Internet Governance Takeaways from APrIGF
What is APrIGF?
This July, I was honored as a Fellow to attend the first time in the Asia Pacific Regional Internet Governance (APrIGF) held in Vladivostok, Russia. The APrIGF is a platform where various stakeholders of the internet in the Asia Pacific discuss emerging internet governance issues. It is a multi-stakeholder platform including stakeholders from the government, public sector, tech community, and civil society.

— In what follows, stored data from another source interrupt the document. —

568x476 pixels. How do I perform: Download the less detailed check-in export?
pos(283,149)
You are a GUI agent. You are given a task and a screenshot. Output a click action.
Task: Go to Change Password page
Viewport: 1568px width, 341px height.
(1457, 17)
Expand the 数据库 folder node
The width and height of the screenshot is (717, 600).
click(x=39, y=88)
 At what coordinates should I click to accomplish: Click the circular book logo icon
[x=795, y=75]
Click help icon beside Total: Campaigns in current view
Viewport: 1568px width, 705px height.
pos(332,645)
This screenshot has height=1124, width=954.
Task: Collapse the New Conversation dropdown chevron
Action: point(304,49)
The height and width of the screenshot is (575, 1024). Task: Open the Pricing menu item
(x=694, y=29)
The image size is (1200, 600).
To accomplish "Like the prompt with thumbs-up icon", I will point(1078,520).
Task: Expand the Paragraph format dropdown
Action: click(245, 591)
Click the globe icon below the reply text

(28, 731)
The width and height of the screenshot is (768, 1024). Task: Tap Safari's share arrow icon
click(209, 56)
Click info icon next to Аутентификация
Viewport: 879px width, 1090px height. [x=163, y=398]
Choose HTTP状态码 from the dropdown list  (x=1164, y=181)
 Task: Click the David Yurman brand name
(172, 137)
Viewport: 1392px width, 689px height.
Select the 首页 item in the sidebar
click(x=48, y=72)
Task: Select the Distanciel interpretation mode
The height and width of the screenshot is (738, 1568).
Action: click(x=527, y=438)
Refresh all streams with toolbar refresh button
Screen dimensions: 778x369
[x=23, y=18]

The theme for Internet Governance Forum (IGF) 2019 is, “One World, One Net, One Vision”. At APrIGF, the discussion focused on the six sub-themes: (1) Safer Internet, Cybersecurity and Regulation; (2) Access & Universality; (3) Emerging Technologies and Society; (4) Human Rights Online; (5) Evolving Role of Internet Governance & Multi-Stakeholder Participation; and (6) Digital Economy.
Here are my key takeaways
- The balance between internet infrastructure and open internet at a policy level
Nowadays, we are confronted with various debates relating to data privacy and ownership vs. public goods, preserving the freedom of speech online vs. misinformation, hate speech and harassment, universal accessibility vs censorship to protect national security, centralization of digital ID vs. data privacy and data breach. Faced with these dilemmas, there are many things to take into considerations in formulation policies and governance models to achieve a safer internet and maintain cyber hygiene. A lot of legislative discussions must be done to strike a balance between government interference on internet governance and the open internet.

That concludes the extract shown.